Ins syaa Allah ya, Nak."

"Adim ingin dibuatkan rendang saja." Bu Ani hanya mengangguk dan tersenyum sebagai jawaban. Berlalu menuju dapur dan meninggalkan Arim bersama kedua kakaknya.

Menghela nafas, Bu Ani bersyukur masih banyak sisa beras untuk dimasak dan bumbu lainnya yang bisa digunakan untuk memasak sesuai yang dipesan Adim dan Abim. 

***

Waktu yang ditunggu-tunggu akhirnya datang, para pengurus penyaluran hewan kurban berkeliling untuk membagikan jatah daging kurban pada masyarakat. Daging kurban dibagi rata untuk seluruh masyarakat tanpa terkecuali. Begitupun dengan Bu Ani yang berdiri di ujung jalan desa dan kini telah memegang satu kresek sedang berisi daging kurban sebagai penanda telah berakhirnya proses pembagian daging kurban. Menoleh ke belakang melihat senyuman dari kedua putranya yang tengah menanti untuk dimasakkan. 

Tak berselang lama setelah itu, Pak Akim masuk ke dalam rumah dengan menenteng sekantong kresek hitam besar. Menimbulkan tanya di raut wajah Bu Ani. Berpikir apakah benar suaminya mencurangi pembagian daging kurban dari masjid?

"Loh pak? Bawa apa itu, bukannya tadi sudah dapat jatah daging kurban dari masjid?"

"Wow bapak bawa daging kurban lagi?! Kalau begitu kita dapat banyak hahah!!" -Abim.

"Sssttt Abim diam dulu, bukannya tidak boleh seperti itu ya pak?" -Adim.

"Ohh itu bua-" Belum sempat pak Akim menyelesaikan kalimatnya, suara bising terdengar dari halaman rumahnya membuat beliau dan keluarganya tergopoh keluar rumah.

"Loh ada apa ini bapak-bapak dan ibu-ibu?" 

"Tuhkan saya juga bilang apa! Pak Akim ini memang mencurangi pembagian daging kurban dari masjid. Masa tadi pengurus sudah bagikan ke Bu Ani, eh Pak Akim malah bawa lagi sekantong kresek besar. Cihh, dasar tidak tahu malu ya, saya saja hanya kebagian tulang-tulangnya!" Suara Bu Lolita begitu nyaring sebagai pembuka protes terhadap Pak Akim.
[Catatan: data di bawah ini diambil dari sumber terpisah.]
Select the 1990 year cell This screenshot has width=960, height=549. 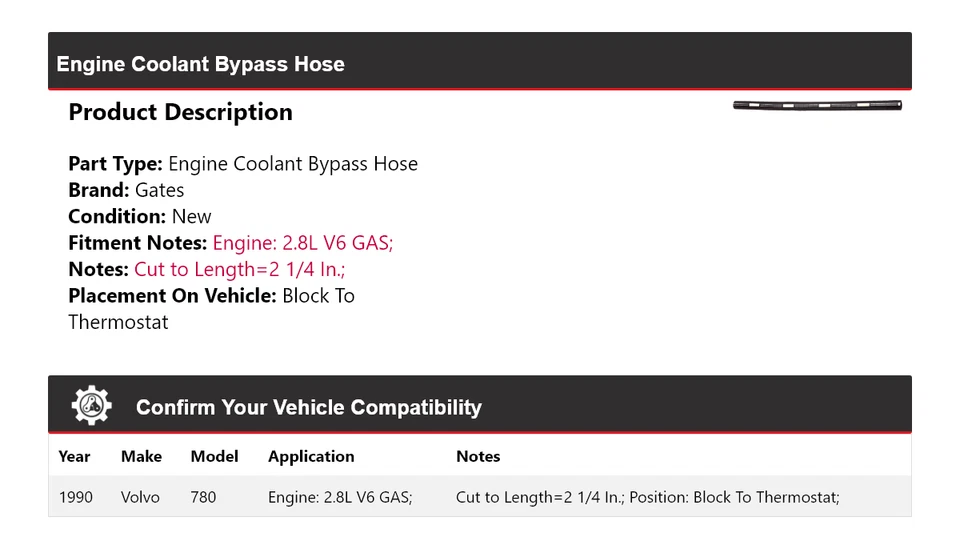pyautogui.click(x=75, y=497)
"Tampangnya saja yang sok baik, padahal kelakuannya sangat busuk!"

"Kalau sudah miskin ya miskin saja Pak, Bu. Jangan hak orang lain diembat juga!"
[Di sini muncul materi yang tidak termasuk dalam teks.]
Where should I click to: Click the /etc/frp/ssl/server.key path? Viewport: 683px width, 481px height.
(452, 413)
"Tenang semua, sebaiknya kita dengarkan dulu penjelasan dari pak Akim."  -Pak RT.

"Halahh sudahlah pak RT, cari saja kedalam rumahnya pasti banyak daging yang disembunyikan!" Beberapa warga menerobos masuk ke dalam rumah pak Akim. Menemukan sekantung kresek yang menjadi sumber keributan. Salah seorang warga membuka kresek tersebut, dan...

"Loh inikan..."

"Astaghfirullah bapak-bapak, ibu-ibu. Saya mana berani berbuat seperti itu, yang saya bawa dari masjid tadi hanyalah arang untuk membuatkan anak saya sate." -pak Akim.

"Waduhh Bu Lolita ini bagaimana toh, kasi kabar tidak benar. Anu pak Akim maafkan kami, kami pikiri pak Akim benar-benar melakukan kecurangan." -Pak RT.
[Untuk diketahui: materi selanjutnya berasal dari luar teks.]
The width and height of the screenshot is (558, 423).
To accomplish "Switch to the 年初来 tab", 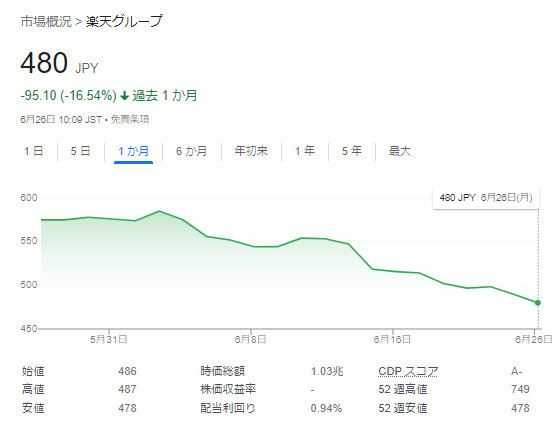I will pyautogui.click(x=251, y=151).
"Sudahlah pak, tidak apa-apa. Lain kali tolong bersikap lebih rasional dan tidak asal menuduh orang. Keluarga saya memang hidup berkecukupan, tapi bukan berarti saya akan mencuri hak orang lain." 

Warga yang tadinya menerobos masuk kedalam rumah pak Akim, kemudian berbondong-bondong keluar sambil menyalahkan Bu Lolita yang sudah membawa kabar buruk dan fitnah.

***

Sore harinya, saat keluarga pak Akim tengah menikmati santapan daging kurban yang telah diolah, suara ketukan di pintu depan rumahnya mengalihkan atensi seluruh anggota keluarga.

"Biar ibu saja yang buka."

Cklek 

"Bu Lolita? Ada apa ya?"

Bu Lolita memainkan ujung jemarinya sembari menengok kesana kemari, "Anu begini Bu Ani, anak saya ingin dibuatkan sate juga tetapi saya tidak punya cukup uang untuk membeli arang. Tadi kan pak Akim bawa arang banyak, saya boleh minta kan?"

Bu Ani menggeleng, dan melenggang masuk ke dapur rumahnya, mengambilkan arang untuk Bu Lolita. 

"Ini Bu Lolita arangnya, maaf apabila saya lancang. Tapi lain kali sediakan dahulu kebutuhan dapur atau yang lebih mendesak lainnya, baru membeli baju baru. Lagipula baju baru yang ibu Lolita beli setiap lebaran tidak membuat kenyang kan?" Tanpa menunggu balasan dari Bu Lolita, Bu Ani langsung menutup pintu dan meninggalkan Bu Lolita yang mematung diluar rumahnya.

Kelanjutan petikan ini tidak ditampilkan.